Hope. Change. Unity.

Those three simple words and the profound message they represent are like lightning that has lit a political prairie fire across the country. And it’s appropriate that the messengers who have ignited a nation are a son of the prairie state of Illinois, Sen. Barack Obama, and the heartland voters of Iowa. Suddenly, after Iowa, a whole new dynamic has transformed the presidential campaign, and perhaps the nation.

No one could have predicted it — the enormity of the voter turnout and passion to take back the country from far right ideology, corruption, massive corporate greed and a foreign policy that has only created more war, poverty and misery.

That’s what is motivating so many to come out and vote for either the possible first Black president (Obama), the first woman president (Hillary Clinton), a pro-union son of a millworker (John Edwards), the first Latino president (Bill Richardson) or the “lion of the left” (Dennis Kucinich). Record numbers so far have come to the polls, especially independents, young people, women and new voters. This has even affected the Republican race, with many also calling for change.

People are so tired, especially after these last eight years of the Bush regime and with democracy and the economy in the pits (for working families) that they are standing up and saying, No more!

No one could have predicted the readiness of large swaths of the country to respond to the calls for change. The sheer size and diversity of the outpouring at the polls and engagement in the political process are infusing life-restoring medication into the body politic. It’s uplifting to see so many — white, Black, brown, yellow, women and men, younger and older — going to the polls.

These voters, it seems, want to signal to the world that something is new and different now, that we want to deal with issues of jobs, housing, healthcare and education, with racial and gender inequality, with immigrant rights — and that we want to deal with the world in a different and better way.

PWW in the mix

This newspaper has been fighting and organizing tirelessly for a multiracial working-class change. And you, too, have responded to the times with your actions, like putting us over the top for the 2007 fund drive!

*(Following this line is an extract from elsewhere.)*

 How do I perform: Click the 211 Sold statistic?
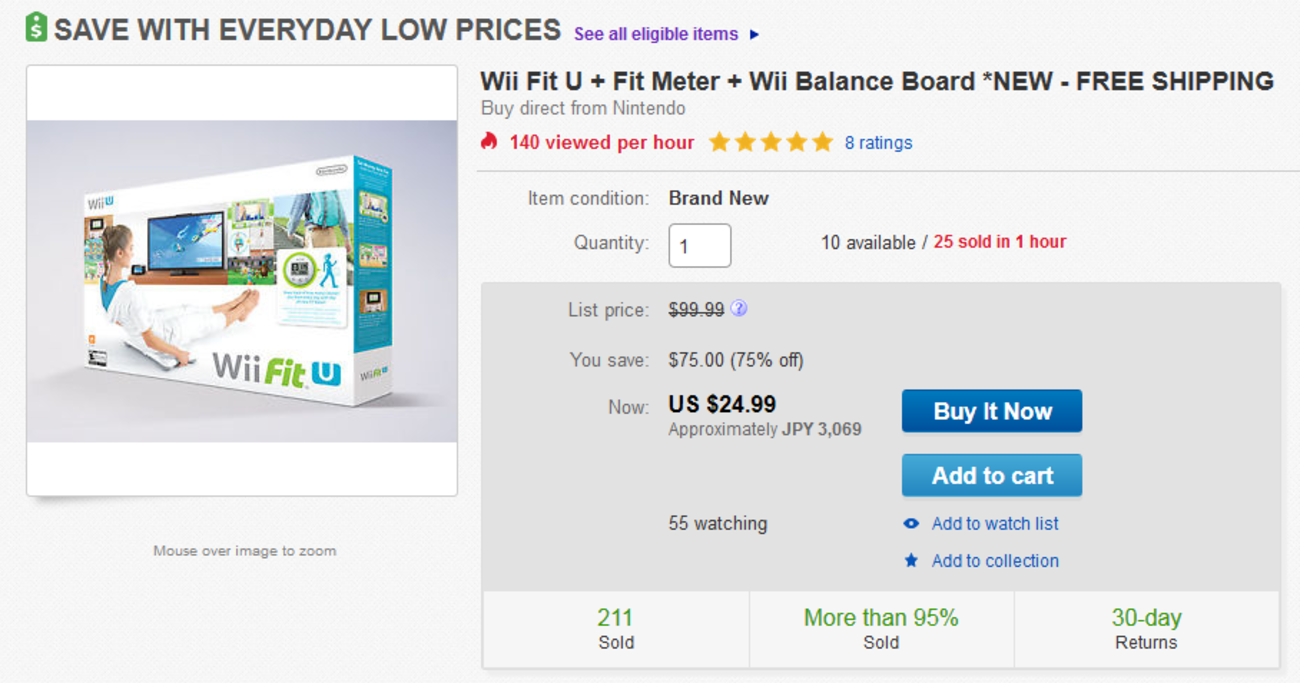coord(615,629)
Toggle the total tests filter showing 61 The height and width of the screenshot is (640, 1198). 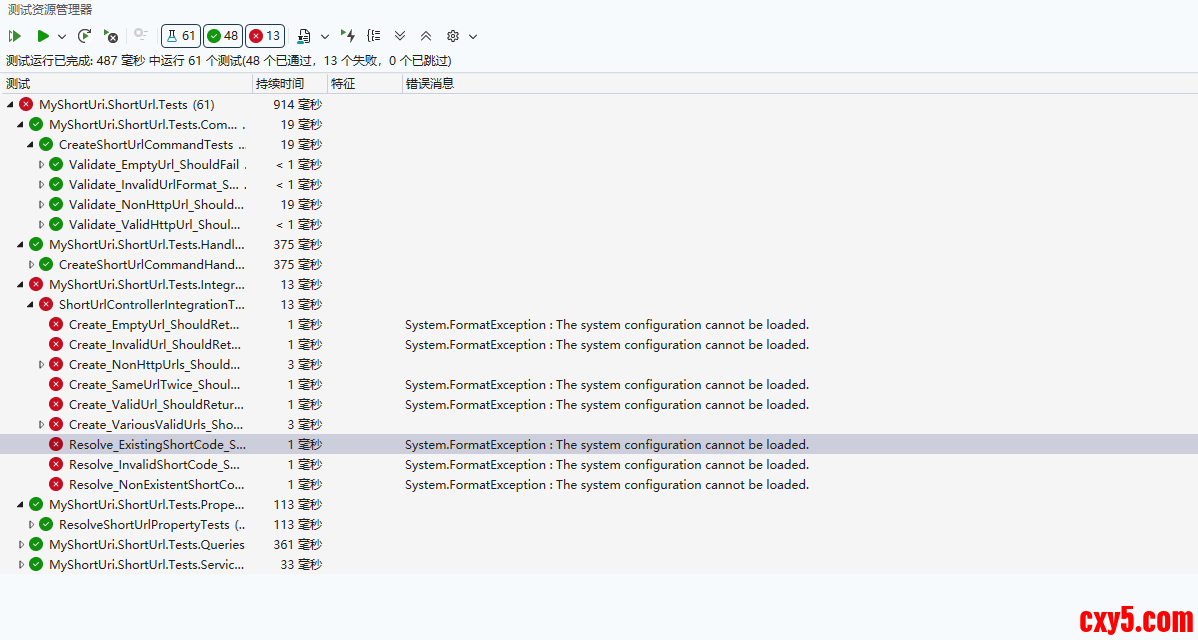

That’s right. The People’s Weekly World fund drive went over our $200,000 goal! This is something else to celebrate as 2008 begins. And it’s not a moment too soon since we have had to take cost-saving measures to bring our budget into line. To hit the $200,000 mark for the first time in a number of years is further proof that you are part of this prairie fire for progressive change.

And the good news keeps coming. We are in the last stretches of our subscription campaign. Our goal is an ambitious 1,000 new subscribers, and at last count, we are halfway there. Which, again, is something to celebrate. Five hundred new subscribers to the People’s Weekly World/Nuestro Mundo means 500 new activists committed to the labor and progressive struggles to change our country.

We know there will be twists and turns and ups and downs throughout this year … BUSH’S LAST YEAR … but we have reason to be smiling that this will be a good year to be alive and in the struggle.